(Records from a collection)
BEGIN
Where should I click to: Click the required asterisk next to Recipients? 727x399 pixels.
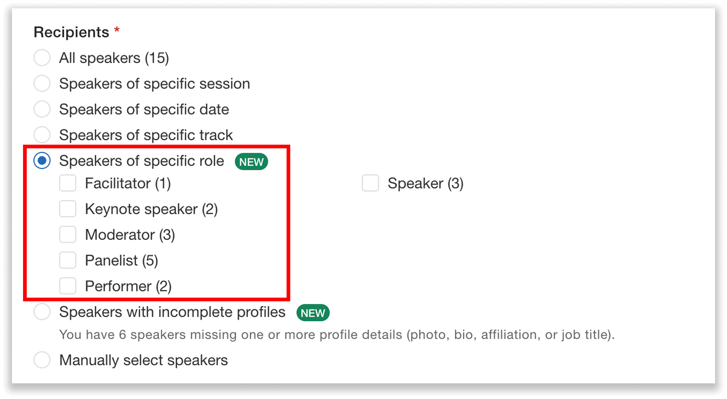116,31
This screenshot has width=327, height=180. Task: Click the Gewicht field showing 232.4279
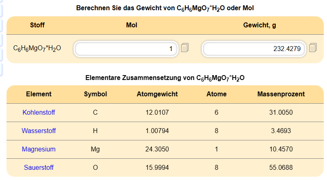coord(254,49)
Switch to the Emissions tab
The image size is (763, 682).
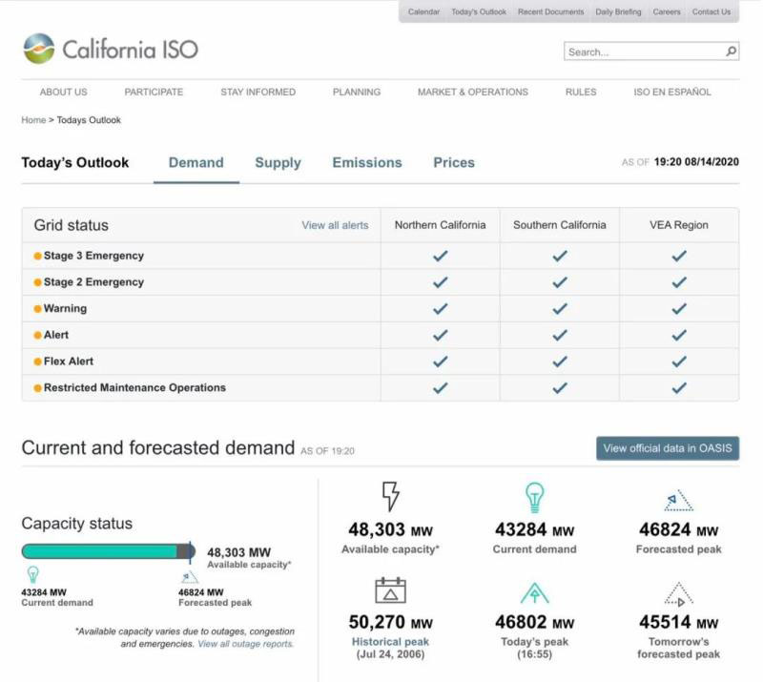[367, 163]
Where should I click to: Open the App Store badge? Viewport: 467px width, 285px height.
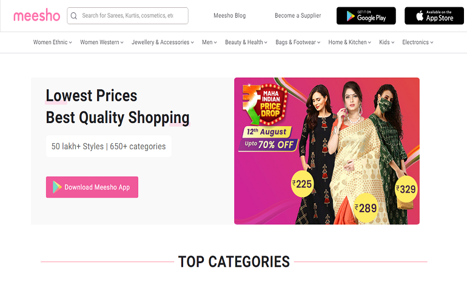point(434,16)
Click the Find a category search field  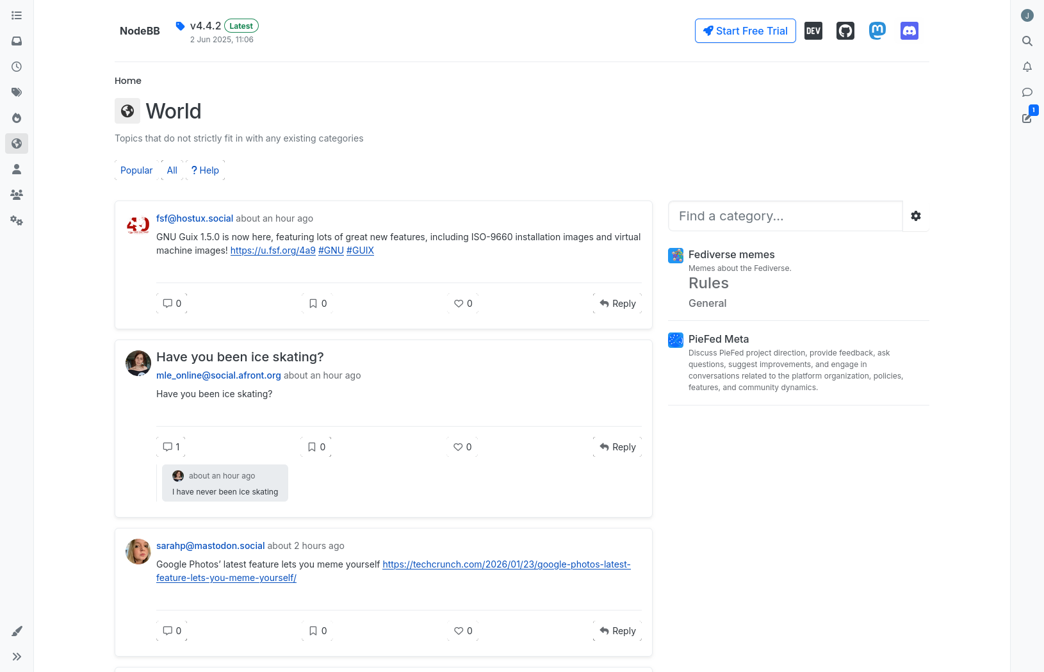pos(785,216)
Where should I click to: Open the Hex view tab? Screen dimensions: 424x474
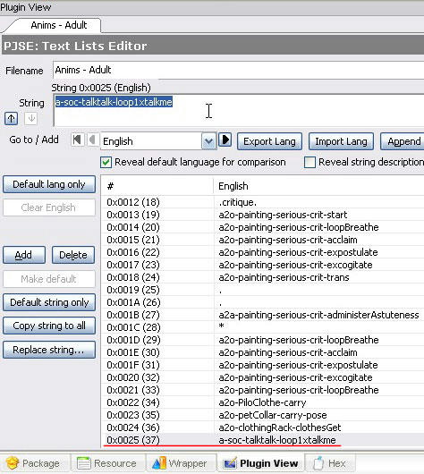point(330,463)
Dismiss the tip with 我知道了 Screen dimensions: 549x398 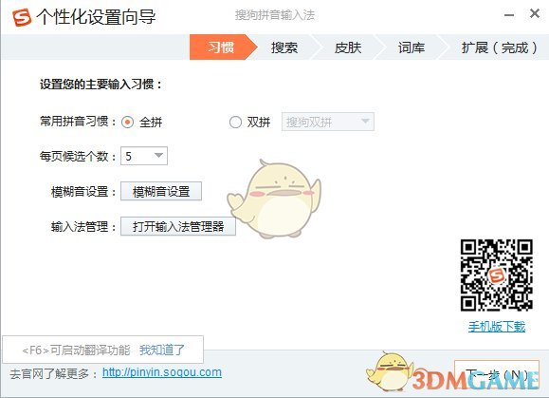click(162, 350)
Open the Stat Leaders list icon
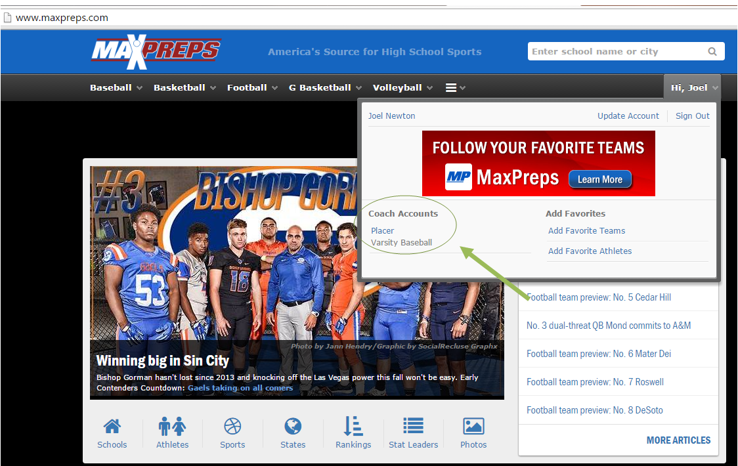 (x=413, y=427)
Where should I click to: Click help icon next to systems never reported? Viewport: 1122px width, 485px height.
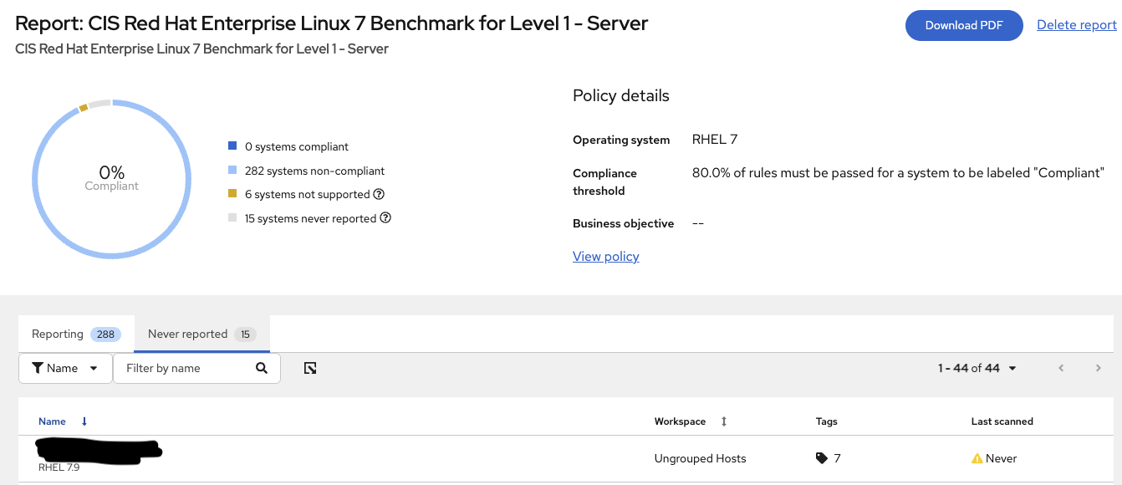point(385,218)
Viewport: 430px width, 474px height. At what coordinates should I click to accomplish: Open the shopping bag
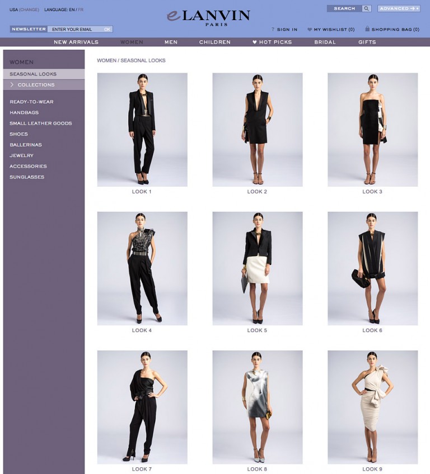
END
What are the lines from the one containing "Where should I click to: Click help" through the end of the records? Write them out exactly, leaving out the pictures.

Where should I click to: Click help icon next to systems never reported? Viewport: 1122px width, 485px height.
point(385,218)
Viewport: 430px width, 474px height. At what coordinates should I click to accomplish: Open the shopping bag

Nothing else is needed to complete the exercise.